= Input =
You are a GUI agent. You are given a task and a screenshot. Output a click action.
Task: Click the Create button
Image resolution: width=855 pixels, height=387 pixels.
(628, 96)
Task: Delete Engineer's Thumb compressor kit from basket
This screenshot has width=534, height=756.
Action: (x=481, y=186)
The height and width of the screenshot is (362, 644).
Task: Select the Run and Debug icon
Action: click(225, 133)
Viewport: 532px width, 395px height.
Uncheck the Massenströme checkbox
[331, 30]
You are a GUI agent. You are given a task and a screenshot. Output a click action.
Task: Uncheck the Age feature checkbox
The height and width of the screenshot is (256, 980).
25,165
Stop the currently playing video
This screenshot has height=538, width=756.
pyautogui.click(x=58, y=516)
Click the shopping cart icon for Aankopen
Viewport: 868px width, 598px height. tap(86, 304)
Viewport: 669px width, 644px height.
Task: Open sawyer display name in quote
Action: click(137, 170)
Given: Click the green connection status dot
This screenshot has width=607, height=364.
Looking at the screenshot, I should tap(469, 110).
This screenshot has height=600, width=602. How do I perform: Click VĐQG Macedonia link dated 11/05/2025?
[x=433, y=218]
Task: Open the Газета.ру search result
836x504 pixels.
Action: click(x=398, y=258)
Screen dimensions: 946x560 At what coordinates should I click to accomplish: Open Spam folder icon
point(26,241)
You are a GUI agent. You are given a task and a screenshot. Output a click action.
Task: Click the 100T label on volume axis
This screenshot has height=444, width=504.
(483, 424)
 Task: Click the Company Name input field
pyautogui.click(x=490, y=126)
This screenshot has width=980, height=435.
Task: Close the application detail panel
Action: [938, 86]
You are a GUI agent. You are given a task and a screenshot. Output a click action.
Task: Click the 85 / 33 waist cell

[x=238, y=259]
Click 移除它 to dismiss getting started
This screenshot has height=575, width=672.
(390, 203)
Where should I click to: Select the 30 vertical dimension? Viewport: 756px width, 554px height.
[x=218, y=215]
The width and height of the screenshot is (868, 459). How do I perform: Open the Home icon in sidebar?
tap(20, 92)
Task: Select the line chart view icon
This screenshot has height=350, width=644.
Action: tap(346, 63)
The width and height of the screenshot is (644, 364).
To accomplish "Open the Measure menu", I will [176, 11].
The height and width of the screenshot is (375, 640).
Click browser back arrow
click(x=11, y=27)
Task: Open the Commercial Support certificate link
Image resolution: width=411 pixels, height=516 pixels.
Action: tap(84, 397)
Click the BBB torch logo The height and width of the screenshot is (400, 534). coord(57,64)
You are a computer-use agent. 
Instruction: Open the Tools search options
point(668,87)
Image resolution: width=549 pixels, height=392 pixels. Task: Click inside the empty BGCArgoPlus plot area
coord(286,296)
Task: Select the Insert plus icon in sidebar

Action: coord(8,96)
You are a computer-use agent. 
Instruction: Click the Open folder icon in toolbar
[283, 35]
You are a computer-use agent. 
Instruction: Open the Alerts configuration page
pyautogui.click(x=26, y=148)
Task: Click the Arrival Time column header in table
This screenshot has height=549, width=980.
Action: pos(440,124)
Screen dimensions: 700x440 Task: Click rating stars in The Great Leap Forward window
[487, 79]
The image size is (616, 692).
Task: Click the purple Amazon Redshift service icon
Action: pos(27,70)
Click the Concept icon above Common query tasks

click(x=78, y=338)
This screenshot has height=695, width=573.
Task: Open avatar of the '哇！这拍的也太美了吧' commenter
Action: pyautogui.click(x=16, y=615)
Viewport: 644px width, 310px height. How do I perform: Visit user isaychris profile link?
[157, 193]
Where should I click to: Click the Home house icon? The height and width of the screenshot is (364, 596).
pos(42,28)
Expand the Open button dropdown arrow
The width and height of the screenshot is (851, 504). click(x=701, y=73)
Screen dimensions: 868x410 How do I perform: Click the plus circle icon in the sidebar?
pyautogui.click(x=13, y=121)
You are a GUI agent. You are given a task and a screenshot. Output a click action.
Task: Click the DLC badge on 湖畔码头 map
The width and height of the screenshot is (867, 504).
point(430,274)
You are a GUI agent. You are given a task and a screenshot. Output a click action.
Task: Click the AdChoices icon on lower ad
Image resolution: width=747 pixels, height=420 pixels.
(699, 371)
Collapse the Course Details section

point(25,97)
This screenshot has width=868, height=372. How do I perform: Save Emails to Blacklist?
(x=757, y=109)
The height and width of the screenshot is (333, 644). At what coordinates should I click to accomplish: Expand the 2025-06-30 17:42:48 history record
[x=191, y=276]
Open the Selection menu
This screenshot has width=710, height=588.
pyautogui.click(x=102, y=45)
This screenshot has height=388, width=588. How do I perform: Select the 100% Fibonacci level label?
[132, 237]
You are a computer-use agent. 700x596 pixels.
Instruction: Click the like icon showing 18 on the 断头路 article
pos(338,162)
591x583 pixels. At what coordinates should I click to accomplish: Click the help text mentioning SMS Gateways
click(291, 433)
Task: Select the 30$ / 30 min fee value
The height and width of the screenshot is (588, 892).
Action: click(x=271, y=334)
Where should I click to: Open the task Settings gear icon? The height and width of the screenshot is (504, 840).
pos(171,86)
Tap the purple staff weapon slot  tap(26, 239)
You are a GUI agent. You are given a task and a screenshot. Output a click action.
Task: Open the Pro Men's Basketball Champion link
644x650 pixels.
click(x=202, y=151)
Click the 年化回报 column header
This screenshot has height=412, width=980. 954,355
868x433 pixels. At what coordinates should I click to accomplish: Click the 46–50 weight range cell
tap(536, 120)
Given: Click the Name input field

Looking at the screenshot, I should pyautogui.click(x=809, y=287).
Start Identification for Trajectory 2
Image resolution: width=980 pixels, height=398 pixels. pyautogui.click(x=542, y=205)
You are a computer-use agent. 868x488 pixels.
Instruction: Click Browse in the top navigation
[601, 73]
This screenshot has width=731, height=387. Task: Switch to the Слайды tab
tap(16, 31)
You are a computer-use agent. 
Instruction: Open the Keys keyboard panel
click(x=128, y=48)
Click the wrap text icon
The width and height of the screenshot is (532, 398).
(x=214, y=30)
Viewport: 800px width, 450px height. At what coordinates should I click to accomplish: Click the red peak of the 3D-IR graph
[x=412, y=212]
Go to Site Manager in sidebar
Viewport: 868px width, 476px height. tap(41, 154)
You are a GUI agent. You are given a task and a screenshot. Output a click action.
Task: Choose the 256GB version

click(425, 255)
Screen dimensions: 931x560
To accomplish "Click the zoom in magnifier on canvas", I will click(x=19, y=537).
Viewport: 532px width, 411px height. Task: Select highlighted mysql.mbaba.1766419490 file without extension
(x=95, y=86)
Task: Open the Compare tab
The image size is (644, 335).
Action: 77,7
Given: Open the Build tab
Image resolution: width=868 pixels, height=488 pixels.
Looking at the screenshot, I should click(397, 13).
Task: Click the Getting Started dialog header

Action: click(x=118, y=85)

= Directions =
Write out all of the records exactly as they stand above.

= Expected output =
You are a GUI agent. You are given a task and a screenshot. Output a click action.
Task: Click the Create button
Image resolution: width=855 pixels, height=387 pixels.
(628, 96)
Task: Delete Engineer's Thumb compressor kit from basket
This screenshot has width=534, height=756.
Action: (x=481, y=186)
The height and width of the screenshot is (362, 644).
Task: Select the Run and Debug icon
Action: click(225, 133)
Viewport: 532px width, 395px height.
Uncheck the Massenströme checkbox
[331, 30]
You are a GUI agent. You are given a task and a screenshot. Output a click action.
Task: Uncheck the Age feature checkbox
The height and width of the screenshot is (256, 980).
25,165
Stop the currently playing video
This screenshot has height=538, width=756.
pyautogui.click(x=58, y=516)
Click the shopping cart icon for Aankopen
Viewport: 868px width, 598px height. tap(86, 304)
Viewport: 669px width, 644px height.
Task: Open sawyer display name in quote
Action: click(137, 170)
Given: Click the green connection status dot
This screenshot has width=607, height=364.
Looking at the screenshot, I should tap(469, 110).
This screenshot has height=600, width=602. How do I perform: Click VĐQG Macedonia link dated 11/05/2025?
[x=433, y=218]
Task: Open the Газета.ру search result
836x504 pixels.
Action: click(x=398, y=258)
Screen dimensions: 946x560 At what coordinates should I click to accomplish: Open Spam folder icon
point(26,241)
You are a GUI agent. You are given a task and a screenshot. Output a click action.
Task: Click the 100T label on volume axis
This screenshot has height=444, width=504.
(483, 424)
 Task: Click the Company Name input field
pyautogui.click(x=490, y=126)
This screenshot has width=980, height=435.
Task: Close the application detail panel
Action: [938, 86]
You are a GUI agent. You are given a task and a screenshot. Output a click action.
Task: Click the 85 / 33 waist cell

[x=238, y=259]
Click 移除它 to dismiss getting started
This screenshot has height=575, width=672.
(390, 203)
Where should I click to: Select the 30 vertical dimension? Viewport: 756px width, 554px height.
[x=218, y=215]
The width and height of the screenshot is (868, 459). How do I perform: Open the Home icon in sidebar?
tap(20, 92)
Task: Select the line chart view icon
This screenshot has height=350, width=644.
Action: tap(346, 63)
The width and height of the screenshot is (644, 364).
To accomplish "Open the Measure menu", I will [176, 11].
The height and width of the screenshot is (375, 640).
Click browser back arrow
click(x=11, y=27)
Task: Open the Commercial Support certificate link
Image resolution: width=411 pixels, height=516 pixels.
Action: tap(84, 397)
Click the BBB torch logo The height and width of the screenshot is (400, 534). coord(57,64)
You are a computer-use agent. 
Instruction: Open the Tools search options
point(668,87)
Image resolution: width=549 pixels, height=392 pixels. Task: Click inside the empty BGCArgoPlus plot area
coord(286,296)
Task: Select the Insert plus icon in sidebar

Action: coord(8,96)
You are a computer-use agent. 
Instruction: Click the Open folder icon in toolbar
[283, 35]
You are a computer-use agent. 
Instruction: Open the Alerts configuration page
pyautogui.click(x=26, y=148)
Task: Click the Arrival Time column header in table
This screenshot has height=549, width=980.
Action: pos(440,124)
Screen dimensions: 700x440 Task: Click rating stars in The Great Leap Forward window
[487, 79]
The image size is (616, 692).
Task: Click the purple Amazon Redshift service icon
Action: pos(27,70)
Click the Concept icon above Common query tasks

click(x=78, y=338)
This screenshot has height=695, width=573.
Task: Open avatar of the '哇！这拍的也太美了吧' commenter
Action: pyautogui.click(x=16, y=615)
Viewport: 644px width, 310px height. How do I perform: Visit user isaychris profile link?
[157, 193]
Where should I click to: Click the Home house icon? The height and width of the screenshot is (364, 596).
pos(42,28)
Expand the Open button dropdown arrow
The width and height of the screenshot is (851, 504). click(x=701, y=73)
Screen dimensions: 868x410 How do I perform: Click the plus circle icon in the sidebar?
pyautogui.click(x=13, y=121)
You are a GUI agent. You are given a task and a screenshot. Output a click action.
Task: Click the DLC badge on 湖畔码头 map
The width and height of the screenshot is (867, 504).
point(430,274)
You are a GUI agent. You are given a task and a screenshot. Output a click action.
Task: Click the AdChoices icon on lower ad
Image resolution: width=747 pixels, height=420 pixels.
(699, 371)
Collapse the Course Details section

point(25,97)
This screenshot has width=868, height=372. How do I perform: Save Emails to Blacklist?
(x=757, y=109)
The height and width of the screenshot is (333, 644). At what coordinates should I click to accomplish: Expand the 2025-06-30 17:42:48 history record
[x=191, y=276]
Open the Selection menu
This screenshot has width=710, height=588.
pyautogui.click(x=102, y=45)
This screenshot has height=388, width=588. How do I perform: Select the 100% Fibonacci level label?
[132, 237]
You are a computer-use agent. 700x596 pixels.
Instruction: Click the like icon showing 18 on the 断头路 article
pos(338,162)
591x583 pixels. At what coordinates should I click to accomplish: Click the help text mentioning SMS Gateways
click(291, 433)
Task: Select the 30$ / 30 min fee value
The height and width of the screenshot is (588, 892).
Action: click(x=271, y=334)
Where should I click to: Open the task Settings gear icon? The height and width of the screenshot is (504, 840).
pos(171,86)
Tap the purple staff weapon slot  tap(26, 239)
You are a GUI agent. You are given a task and a screenshot. Output a click action.
Task: Open the Pro Men's Basketball Champion link
644x650 pixels.
click(x=202, y=151)
Click the 年化回报 column header
This screenshot has height=412, width=980. 954,355
868x433 pixels. At what coordinates should I click to accomplish: Click the 46–50 weight range cell
tap(536, 120)
Given: Click the Name input field

Looking at the screenshot, I should pyautogui.click(x=809, y=287).
Start Identification for Trajectory 2
Image resolution: width=980 pixels, height=398 pixels. pyautogui.click(x=542, y=205)
You are a computer-use agent. 868x488 pixels.
Instruction: Click Browse in the top navigation
[601, 73]
This screenshot has width=731, height=387. Task: Switch to the Слайды tab
tap(16, 31)
You are a computer-use agent. 
Instruction: Open the Keys keyboard panel
click(x=128, y=48)
Click the wrap text icon
The width and height of the screenshot is (532, 398).
(x=214, y=30)
Viewport: 800px width, 450px height. At what coordinates should I click to accomplish: Click the red peak of the 3D-IR graph
[x=412, y=212]
Go to Site Manager in sidebar
Viewport: 868px width, 476px height. tap(41, 154)
You are a GUI agent. You are given a task and a screenshot. Output a click action.
Task: Choose the 256GB version

click(425, 255)
Screen dimensions: 931x560
To accomplish "Click the zoom in magnifier on canvas", I will click(x=19, y=537).
Viewport: 532px width, 411px height. Task: Select highlighted mysql.mbaba.1766419490 file without extension
(x=95, y=86)
Task: Open the Compare tab
The image size is (644, 335).
Action: 77,7
Given: Open the Build tab
Image resolution: width=868 pixels, height=488 pixels.
Looking at the screenshot, I should click(397, 13).
Task: Click the Getting Started dialog header

Action: click(x=118, y=85)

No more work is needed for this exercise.